Abortion is one of the most contentious issues in contemporary campaigns.
Here’s my feelings from August ’18 door knocking, a demanding activity that can dramatically help candidates.
Yesterday afternoon I had an unexpected conflicted moment. No one was hurt, not even any feelings.
But I can’t sleep this muggy Missouri late summer morning.
I try to be supportive of candidates who have a positive message. That means going door-to-door to give out campaign literature and talking to folks identified as likely to be supportive of good candidates.
The political parties keep lists of their likely supporters, thanks to phone calls and other research on registered voters.
Yesterday afternoon, after the heat of the day calmed down, my wife and I set off to spread the word for a good guy who wants to be a state rep.
After figuring out how to access the list we’d been given and downloaded to my cell phone, I walked up to the first door named.
A man answered right away. As I recall our brief exchange, I began by explaining I was passing out info for a good guy running for the legislature as a Democrat.

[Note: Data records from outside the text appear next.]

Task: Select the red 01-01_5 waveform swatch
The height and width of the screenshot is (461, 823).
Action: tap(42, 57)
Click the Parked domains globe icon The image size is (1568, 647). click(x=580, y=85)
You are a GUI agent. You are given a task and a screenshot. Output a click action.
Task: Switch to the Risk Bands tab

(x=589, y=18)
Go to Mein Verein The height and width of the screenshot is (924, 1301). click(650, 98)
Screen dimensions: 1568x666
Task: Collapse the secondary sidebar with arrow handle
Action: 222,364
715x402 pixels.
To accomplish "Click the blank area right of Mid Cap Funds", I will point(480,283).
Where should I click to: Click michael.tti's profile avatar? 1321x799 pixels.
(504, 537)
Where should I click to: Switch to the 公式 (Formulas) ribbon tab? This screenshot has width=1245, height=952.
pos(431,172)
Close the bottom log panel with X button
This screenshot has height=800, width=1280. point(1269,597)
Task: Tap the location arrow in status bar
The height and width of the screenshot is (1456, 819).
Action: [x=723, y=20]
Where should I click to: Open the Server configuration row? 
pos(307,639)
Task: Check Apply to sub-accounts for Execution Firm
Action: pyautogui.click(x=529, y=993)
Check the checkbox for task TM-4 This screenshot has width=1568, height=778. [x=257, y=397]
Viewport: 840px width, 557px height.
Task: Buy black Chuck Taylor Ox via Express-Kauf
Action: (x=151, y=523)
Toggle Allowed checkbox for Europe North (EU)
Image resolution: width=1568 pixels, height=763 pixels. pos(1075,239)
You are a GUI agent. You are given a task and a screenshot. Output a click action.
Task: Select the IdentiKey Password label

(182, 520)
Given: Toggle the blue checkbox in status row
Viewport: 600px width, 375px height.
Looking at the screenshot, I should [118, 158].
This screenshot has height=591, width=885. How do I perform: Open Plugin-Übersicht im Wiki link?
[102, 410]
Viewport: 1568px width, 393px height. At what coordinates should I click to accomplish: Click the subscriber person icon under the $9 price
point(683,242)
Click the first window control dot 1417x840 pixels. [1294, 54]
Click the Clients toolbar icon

“A Democrat? I don’t want anything to do with this guy. Democrats all believe in abortion. Thanks but no thanks,” and he quickly closed the door.
What went wrong? How did he get on my list? Cathy, who was keeping records on the cell phone, said actually it was his wife who was the voter we should have contacted. We hadn’t read screen right.
I wanted to try to explain Democrats have a various views on this highly emotional issue. But this man was angry I had bothered his Sunday afternoon.
This issue apparently has riled up Democrats elsewhere in the state I’ve heard from party activists. Most folks I’ve known have a variety of outlooks, but it’s something I don’t discuss much. It’s a complex, emotional issue to say the least.
My own take is fairly simple, that each woman should have the right to choose how best to manage her pregnancy and private life. From my experience women don’t take these decisions lightly and can be trusted to do what’s right, especially if they think deeply, try prayer, aren’t broke and have understanding friends and family.
In the past I’ve been supportive of the Birthright organization, which supports young women who need unbiased information. The group can explain how to give up an unborn child for adoption. There may be some middle ground on this issue. Adoption seems like a brave though difficult choice. Better for most babies than a mom with limited support.
As a former foster parent of two daughters I have a sense how difficult this all is. This is why I feel it’s best government make few laws in this highly emotional area. Rather our leaders should do all they can to support quality education and cultural institutions to create a caring society. This means sex education in schools.
We live in an increasingly complex and weird world. I don’t blame people who are uncomfortable with abortion or same sex marriage or people changing their sexual identities. This stuff didn’t used to happen, and wasn’t even talked about openly.
Yet I feel hopeful that these changes can be discussed, debated and maybe voted on. No one party or outlook has all the answers. Democracy may be a little messy but in the long run we can hopefully work things out for the best.